> What you should do
Print, from the listing below, the lines starting at the line containing "SBM Video Page (936, 1619)" and ending at the line containing "Luthiers & Guitar Dealers (963, 1719)", exactly as they stand, and print nothing else.

> Material shown
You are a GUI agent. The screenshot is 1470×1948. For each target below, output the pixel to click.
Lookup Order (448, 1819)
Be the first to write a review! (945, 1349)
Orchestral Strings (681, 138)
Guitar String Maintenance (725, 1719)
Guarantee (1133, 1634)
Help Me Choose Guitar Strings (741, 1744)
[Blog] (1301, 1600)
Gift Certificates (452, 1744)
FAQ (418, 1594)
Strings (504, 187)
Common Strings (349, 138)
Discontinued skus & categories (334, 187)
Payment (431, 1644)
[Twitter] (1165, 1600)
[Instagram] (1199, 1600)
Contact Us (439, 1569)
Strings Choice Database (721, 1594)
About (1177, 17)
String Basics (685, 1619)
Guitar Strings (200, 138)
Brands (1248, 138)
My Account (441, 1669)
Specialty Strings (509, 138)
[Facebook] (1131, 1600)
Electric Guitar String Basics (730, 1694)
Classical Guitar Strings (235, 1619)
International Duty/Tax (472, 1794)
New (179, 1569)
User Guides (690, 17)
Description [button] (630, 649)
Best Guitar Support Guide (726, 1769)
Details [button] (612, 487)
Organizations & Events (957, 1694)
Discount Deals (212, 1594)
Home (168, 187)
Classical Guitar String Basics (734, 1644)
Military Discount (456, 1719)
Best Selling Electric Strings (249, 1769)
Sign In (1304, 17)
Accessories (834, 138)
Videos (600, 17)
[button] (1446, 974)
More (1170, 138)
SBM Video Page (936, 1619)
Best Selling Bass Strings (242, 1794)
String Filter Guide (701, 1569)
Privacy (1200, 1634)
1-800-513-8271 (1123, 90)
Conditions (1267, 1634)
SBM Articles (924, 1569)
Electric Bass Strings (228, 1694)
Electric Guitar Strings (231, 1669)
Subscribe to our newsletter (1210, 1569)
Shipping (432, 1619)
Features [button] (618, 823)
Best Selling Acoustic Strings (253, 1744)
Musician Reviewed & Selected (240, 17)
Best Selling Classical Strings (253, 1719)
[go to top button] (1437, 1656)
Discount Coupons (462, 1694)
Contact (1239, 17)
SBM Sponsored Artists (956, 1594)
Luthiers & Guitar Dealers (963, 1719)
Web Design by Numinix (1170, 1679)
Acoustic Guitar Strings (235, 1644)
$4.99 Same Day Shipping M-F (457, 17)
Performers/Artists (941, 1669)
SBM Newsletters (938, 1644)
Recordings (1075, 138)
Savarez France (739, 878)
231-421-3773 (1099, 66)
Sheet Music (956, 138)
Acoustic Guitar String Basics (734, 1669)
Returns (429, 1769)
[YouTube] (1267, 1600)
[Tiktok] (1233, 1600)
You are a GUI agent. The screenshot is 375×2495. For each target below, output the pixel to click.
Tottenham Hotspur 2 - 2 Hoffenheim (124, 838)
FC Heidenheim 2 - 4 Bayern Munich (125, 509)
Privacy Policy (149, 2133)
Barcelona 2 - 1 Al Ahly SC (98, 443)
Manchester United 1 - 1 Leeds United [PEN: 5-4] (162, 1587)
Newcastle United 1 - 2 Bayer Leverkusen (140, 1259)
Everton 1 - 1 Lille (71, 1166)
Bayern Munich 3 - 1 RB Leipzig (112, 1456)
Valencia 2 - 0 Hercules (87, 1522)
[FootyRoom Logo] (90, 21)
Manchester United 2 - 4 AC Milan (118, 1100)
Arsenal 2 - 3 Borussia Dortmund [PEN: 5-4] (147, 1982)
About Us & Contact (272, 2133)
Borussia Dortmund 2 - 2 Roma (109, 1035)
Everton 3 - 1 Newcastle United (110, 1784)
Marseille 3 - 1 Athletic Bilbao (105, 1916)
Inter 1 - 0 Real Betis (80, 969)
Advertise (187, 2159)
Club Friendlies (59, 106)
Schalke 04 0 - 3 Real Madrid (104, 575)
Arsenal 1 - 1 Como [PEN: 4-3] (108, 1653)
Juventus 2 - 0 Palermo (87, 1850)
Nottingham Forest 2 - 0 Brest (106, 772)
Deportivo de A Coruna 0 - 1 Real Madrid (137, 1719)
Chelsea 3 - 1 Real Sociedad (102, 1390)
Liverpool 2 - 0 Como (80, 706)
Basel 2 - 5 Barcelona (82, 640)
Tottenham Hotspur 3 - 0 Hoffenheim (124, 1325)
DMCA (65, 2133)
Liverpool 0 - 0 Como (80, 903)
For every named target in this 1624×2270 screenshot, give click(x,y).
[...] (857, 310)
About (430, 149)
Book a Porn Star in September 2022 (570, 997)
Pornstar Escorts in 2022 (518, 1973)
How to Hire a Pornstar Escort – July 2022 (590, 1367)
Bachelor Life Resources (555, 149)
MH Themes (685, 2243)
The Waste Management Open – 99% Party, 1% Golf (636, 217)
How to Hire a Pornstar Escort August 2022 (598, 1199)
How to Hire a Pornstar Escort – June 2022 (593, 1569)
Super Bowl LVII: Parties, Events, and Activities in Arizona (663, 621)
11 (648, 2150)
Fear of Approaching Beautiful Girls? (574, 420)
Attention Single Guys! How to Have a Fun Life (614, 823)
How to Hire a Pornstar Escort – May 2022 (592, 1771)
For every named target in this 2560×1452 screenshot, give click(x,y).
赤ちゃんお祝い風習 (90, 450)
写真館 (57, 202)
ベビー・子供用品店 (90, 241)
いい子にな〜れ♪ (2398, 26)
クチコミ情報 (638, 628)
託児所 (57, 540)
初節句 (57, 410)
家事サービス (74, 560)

> Exercise answer
SBM Video Page (936, 1619)
Best Selling Bass Strings (242, 1794)
String Filter Guide (701, 1569)
Privacy (1200, 1634)
1-800-513-8271 (1123, 90)
Conditions (1267, 1634)
SBM Articles (924, 1569)
Electric Bass Strings (228, 1694)
Electric Guitar Strings (231, 1669)
Subscribe to our newsletter (1210, 1569)
Shipping (432, 1619)
Features [button] (618, 823)
Best Selling Acoustic Strings (253, 1744)
Musician Reviewed & Selected (240, 17)
Best Selling Classical Strings (253, 1719)
[go to top button] (1437, 1656)
Discount Coupons (462, 1694)
Contact (1239, 17)
SBM Sponsored Artists (956, 1594)
Luthiers & Guitar Dealers (963, 1719)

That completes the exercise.